Un giornale è un’opera d’ingegno collettivo che ha nel direttore colui che s’assume l’onere di esserne autore e nell’editore l’uomo che si fa carico del rischio di creare e vendere il prodotto. Questa è la risposta giusta da dare all’orale dell’esame di giornalismo. Riduttiva come ogni risposta da manuale. Un giornale può infatti essere molto di più.

In caso di trasloco, ad esempio, con cosa riempireste gli scatoloni del vasellame, se non con carta di giornale? Cosa fornite al pittore che vi chiede qualcosa per proteggere il pavimento? 

E vi siete mai domandati perché i vetri delle case e delle auto americane brillano più di quelli nostrani? Hanno l’Herald Tribune, prodotto con un tipo di carta che non graffia e assorbe perfettamente l’umidità, lasciando le superfici libere da acqua e detersivi.

Avete mai visto la casa di una comunista? La si riconosce dalle tracce di colore sui vetri lasciate da Liberazione o dalla nuova Unità. Volete uova fresche dal contadino? Un bel cartoccio con le copertine di Espresso o Panorama e ogni singolo ovetto avvolto in carta di quotidiano permettono di non fare la frittata anzi tempo.

Si tratta, ovviamente, della fine ultima di un giornale che, come opera d’ingegno collettivo, viene sfruttata come un tempo si faceva col maiale. Prima di raggiungere l’edicola, infatti, un giornale serve a vivacizzare le notti degli insonni nelle rassegne stampa televisive. 

E’ poi una simpatica abitudine mattutina che consente di affrontare la giornata: un caffè e una brioche al bar, se accompagnate dalla distratta lettura del quotidiano, ammazzano la solitudine di fronte ‘a un nuovo giorno’ (Gigi Marzullo).

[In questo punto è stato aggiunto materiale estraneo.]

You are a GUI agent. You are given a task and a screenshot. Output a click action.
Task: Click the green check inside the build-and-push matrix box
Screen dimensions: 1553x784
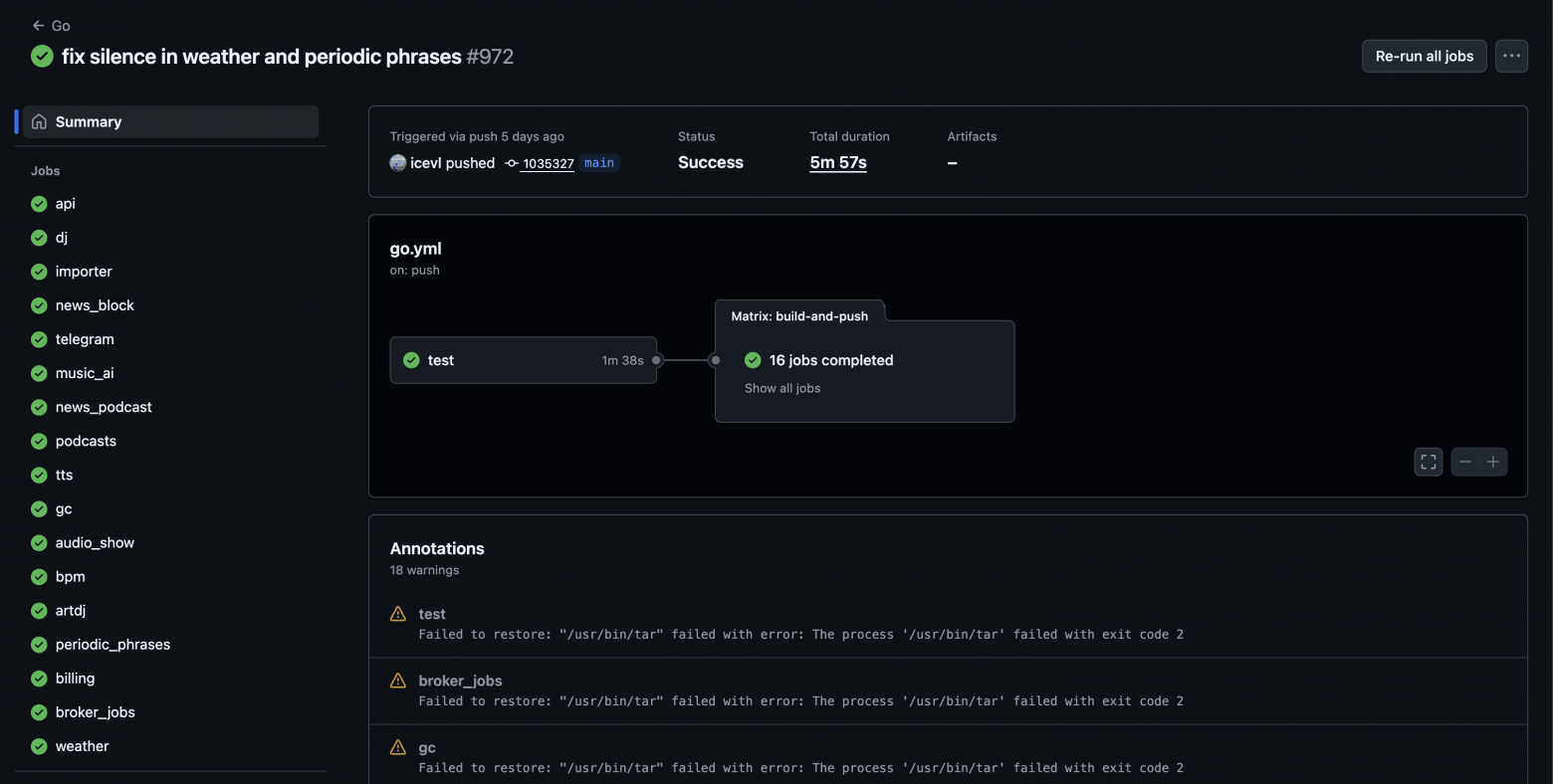[x=753, y=360]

Messi assieme tanti giornali, il peso della borsa del burocrate si riequilibra, scongiurando il mal di schiena sempre in agguato. Un giornale (solitamente sempre lo stesso) serve sempre, più di un Pin, di un tatuaggio, di un piercing a identificare un adolescente con velleità intellettuali.

E il vecchio pensionato, senza un’opera d’ingegno collettivo, non solo non potrebbe rendersi conto di essere un sopravvissuto (uno sguardo ai necrologi), ma non prenderebbe mai coscienza di essere un peso sociale (l’altro alle cronache). 

Per non parlare di chi a metà giornata cerca di programmare la serata tra cinema e televisione. L’opera d’ingegno collettivo insomma è parte integrante della vita degli italiani.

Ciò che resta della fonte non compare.